ÁFRICA21. Há 20 anos que se dedica ao estudo da História de Angola. Uma vez que o seu livro foi lançado a 4 de Fevereiro, no ano do 55.º aniversário do início da luta armada, já é possível termos a versão próxima da verdade sobre os factos relativamente à forma como teve início o processo de libertação nacional em 1961?

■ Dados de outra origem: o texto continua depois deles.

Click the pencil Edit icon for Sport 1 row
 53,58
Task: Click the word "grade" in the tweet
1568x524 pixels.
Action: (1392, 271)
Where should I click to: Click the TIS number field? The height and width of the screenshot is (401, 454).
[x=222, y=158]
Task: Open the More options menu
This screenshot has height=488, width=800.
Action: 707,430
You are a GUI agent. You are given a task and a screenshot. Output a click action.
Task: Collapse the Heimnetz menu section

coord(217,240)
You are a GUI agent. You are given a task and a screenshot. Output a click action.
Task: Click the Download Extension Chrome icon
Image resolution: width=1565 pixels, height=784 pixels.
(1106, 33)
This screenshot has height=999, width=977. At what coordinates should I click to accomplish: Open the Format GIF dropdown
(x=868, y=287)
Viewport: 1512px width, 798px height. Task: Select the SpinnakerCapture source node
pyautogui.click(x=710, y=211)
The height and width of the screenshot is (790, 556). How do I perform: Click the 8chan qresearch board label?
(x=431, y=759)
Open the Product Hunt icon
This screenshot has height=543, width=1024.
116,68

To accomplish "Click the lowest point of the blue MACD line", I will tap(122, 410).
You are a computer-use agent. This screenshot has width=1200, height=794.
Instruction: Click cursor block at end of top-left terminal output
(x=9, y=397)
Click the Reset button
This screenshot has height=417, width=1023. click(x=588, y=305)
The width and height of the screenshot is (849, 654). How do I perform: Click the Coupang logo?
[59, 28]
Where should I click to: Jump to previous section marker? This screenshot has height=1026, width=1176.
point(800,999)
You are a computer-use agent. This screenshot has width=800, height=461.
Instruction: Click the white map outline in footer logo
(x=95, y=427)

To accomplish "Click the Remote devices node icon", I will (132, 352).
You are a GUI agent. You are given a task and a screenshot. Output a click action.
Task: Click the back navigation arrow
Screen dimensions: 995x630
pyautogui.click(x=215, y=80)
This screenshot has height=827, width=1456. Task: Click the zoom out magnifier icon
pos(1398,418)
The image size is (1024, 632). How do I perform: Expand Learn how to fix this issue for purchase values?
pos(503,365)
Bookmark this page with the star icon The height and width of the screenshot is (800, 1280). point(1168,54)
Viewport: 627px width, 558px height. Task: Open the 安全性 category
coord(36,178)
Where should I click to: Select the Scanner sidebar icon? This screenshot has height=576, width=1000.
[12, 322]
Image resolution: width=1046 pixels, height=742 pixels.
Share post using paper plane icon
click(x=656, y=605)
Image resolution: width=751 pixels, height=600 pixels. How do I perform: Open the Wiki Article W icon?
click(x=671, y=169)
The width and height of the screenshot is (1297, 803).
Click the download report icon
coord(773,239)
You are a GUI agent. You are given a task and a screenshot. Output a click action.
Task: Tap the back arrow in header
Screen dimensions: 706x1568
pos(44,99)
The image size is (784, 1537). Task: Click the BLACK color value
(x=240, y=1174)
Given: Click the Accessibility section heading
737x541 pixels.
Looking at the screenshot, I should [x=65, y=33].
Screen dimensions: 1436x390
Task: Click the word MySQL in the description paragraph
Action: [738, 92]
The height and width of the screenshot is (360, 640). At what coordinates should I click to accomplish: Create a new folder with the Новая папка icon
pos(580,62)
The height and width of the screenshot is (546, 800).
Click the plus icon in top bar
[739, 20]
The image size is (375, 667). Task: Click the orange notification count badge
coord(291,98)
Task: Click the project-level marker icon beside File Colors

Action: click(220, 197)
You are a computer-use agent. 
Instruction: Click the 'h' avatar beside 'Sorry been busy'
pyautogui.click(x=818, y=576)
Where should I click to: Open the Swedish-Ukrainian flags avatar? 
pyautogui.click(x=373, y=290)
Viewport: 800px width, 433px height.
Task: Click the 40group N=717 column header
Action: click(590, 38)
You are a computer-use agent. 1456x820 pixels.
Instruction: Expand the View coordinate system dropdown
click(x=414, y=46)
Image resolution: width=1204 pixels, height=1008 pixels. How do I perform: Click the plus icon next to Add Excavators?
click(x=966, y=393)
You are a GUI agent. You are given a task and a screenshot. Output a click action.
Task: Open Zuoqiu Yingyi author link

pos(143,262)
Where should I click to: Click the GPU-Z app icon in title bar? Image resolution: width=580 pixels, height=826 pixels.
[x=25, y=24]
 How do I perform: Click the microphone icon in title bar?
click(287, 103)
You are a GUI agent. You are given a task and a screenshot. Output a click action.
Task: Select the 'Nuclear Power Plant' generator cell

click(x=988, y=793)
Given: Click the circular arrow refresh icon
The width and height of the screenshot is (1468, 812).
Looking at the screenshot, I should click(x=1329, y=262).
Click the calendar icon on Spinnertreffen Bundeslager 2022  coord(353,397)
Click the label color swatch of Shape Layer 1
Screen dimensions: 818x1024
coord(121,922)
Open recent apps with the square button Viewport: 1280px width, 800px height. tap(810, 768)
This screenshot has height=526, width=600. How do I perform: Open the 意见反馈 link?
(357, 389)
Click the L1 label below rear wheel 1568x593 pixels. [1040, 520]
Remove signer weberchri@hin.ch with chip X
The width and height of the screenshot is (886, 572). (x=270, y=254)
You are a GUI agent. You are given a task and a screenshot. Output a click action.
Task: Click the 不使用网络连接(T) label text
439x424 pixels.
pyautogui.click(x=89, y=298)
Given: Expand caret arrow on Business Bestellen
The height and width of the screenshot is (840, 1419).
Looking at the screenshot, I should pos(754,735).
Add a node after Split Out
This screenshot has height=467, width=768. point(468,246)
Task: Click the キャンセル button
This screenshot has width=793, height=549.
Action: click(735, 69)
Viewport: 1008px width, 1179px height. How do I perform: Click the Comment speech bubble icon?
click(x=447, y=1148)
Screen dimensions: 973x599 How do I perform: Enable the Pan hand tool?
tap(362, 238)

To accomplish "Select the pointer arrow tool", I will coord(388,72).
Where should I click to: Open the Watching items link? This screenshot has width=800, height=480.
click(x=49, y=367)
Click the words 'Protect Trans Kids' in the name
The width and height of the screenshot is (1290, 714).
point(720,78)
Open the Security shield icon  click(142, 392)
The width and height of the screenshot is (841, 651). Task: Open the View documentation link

ALBERTO OLIVEIRA PINTO. O que escrevi neste livro sobre o 4 de Fevereiro de 1961 é o resultado de leituras atentas e construtivas dos trabalhos de outros historiadores, entre os quais destaco Edmundo Rocha, Jean-Michel Mabeko Tali e Carlos Pacheco. É também o resultado de muito daquilo de que fui informado por várias pessoas, angolanas e portuguesas, minhas contemporâneas. Não se esqueça de que nasci em Luanda apenas um ano depois do 4 de Fevereiro. Sou um «filho» do 4 de Fevereiro. O 4 de Fevereiro foi uma revolta de homens saídos dos musseques, munidos de armas brancas (catanas), defrontando as autoridades coloniais, armadas de armas de fogo sofisticadas. Não foi, de modo algum, nenhum ato de «terrorismo». A repressão portuguesa foi sanguinária, como a descrevo no livro, e ainda hoje persistentemente silenciada. Tudo leva a crer que os principais organizadores do 4 de Fevereiro, o Cónego Manuel das Neves e o empregado de escritório, Adão Neves Bendinha, fossem simpatizantes da UPA (União dos Povos de Angola). No entanto, logo no dia seguinte, o MPLA (Movimento Popular de Libertação de Angola), então sediado em Conacri, reivindicou o golpe. Mas, do meu ponto de vista – e consigo demonstrá-lo nesta História de Angola –, a luta pela Independência de Angola remonta a muito antes, nomeadamente ao século XIX, e em alguns casos muito pontuais ao século XVII, como é o caso da revolta contra o governador Tristão da Cunha, em 1667.